If there’s one building that has come to represent the preservation movement in Gowanus, it very well might be the Coignet Stone Building. Built in 1873 as a showroom and physical advertisement for Francois Coignet’s concrete construction company, it was the first documented concrete building in the city. Whole Foods purchased the property in 2005 and built its new supermarket next door, and the following year, the Coignet Buiding was landmarked. After years of neglect, Whole Foods completed a $1.3 million restoration in 2016, listing the property shortly thereafter for $6 million. It’s now back for a hair more, and though a gut interior renovation is definitely required, it’s being sold as a residential townhouse that has incredible potential.
The building is technically commercial, but the listing touts three bedrooms and one bathroom, along with the original staircase, 12-foot ceilings, and a large basement. And, of course, the facade has been expertly preserved.
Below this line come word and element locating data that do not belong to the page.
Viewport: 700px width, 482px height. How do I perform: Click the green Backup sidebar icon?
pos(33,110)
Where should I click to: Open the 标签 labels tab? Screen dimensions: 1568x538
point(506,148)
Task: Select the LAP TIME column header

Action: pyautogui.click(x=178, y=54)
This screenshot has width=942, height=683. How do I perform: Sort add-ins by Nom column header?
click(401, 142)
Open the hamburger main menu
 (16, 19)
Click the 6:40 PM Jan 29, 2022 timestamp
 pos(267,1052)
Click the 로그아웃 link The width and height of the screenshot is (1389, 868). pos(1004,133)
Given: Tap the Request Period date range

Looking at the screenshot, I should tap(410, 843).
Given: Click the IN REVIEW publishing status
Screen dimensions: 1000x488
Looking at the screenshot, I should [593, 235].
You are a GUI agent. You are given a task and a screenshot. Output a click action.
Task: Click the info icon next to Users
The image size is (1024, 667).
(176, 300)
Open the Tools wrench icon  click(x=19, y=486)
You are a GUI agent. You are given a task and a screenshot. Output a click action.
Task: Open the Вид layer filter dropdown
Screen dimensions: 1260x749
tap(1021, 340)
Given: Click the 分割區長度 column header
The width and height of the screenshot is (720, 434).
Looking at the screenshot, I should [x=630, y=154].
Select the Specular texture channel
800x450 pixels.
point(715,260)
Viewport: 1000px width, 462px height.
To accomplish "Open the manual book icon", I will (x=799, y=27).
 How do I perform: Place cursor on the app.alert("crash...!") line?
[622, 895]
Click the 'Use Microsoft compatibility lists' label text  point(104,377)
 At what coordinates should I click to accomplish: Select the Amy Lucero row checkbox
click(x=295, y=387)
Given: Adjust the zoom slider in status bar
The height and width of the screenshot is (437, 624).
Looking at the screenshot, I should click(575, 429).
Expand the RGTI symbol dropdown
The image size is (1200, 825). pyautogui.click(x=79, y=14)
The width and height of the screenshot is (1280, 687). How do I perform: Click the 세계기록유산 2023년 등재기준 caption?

The Coignet Stone Building is one of only three landmarks in Gowanus, joined by Public Bath #7 and the Carroll Street Bridge. In June, the Landmarks Preservation Commission voted to calendar eight additional buildings across five properties in the neighborhood. This news came ahead of a Gowanus rezoning proposal that includes a waterfront access plan and allowance for taller buildings. Since Coignet is a landmark, it cannot be altered without approvals from the LPC, and since it is surrounded on both sides by Whole Foods, it’s unlikely that its immediate environs would change any time soon.